======== EXCERPTED DATA ========

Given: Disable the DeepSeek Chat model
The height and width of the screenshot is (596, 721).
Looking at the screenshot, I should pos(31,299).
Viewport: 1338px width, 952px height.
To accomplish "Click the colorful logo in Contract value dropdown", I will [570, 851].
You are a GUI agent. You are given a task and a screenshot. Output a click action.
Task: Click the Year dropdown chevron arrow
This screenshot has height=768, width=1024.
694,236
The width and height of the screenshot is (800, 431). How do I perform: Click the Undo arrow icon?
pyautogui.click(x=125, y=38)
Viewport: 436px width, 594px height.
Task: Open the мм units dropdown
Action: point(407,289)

========

DIRECTIONS
Copy out the lines from the line containing "Viewport: 1338px width, 952px height." to the end of the listing above, without alteration.

SOLUTION FOR THIS TASK
Viewport: 1338px width, 952px height.
To accomplish "Click the colorful logo in Contract value dropdown", I will [570, 851].
You are a GUI agent. You are given a task and a screenshot. Output a click action.
Task: Click the Year dropdown chevron arrow
This screenshot has height=768, width=1024.
694,236
The width and height of the screenshot is (800, 431). How do I perform: Click the Undo arrow icon?
pyautogui.click(x=125, y=38)
Viewport: 436px width, 594px height.
Task: Open the мм units dropdown
Action: point(407,289)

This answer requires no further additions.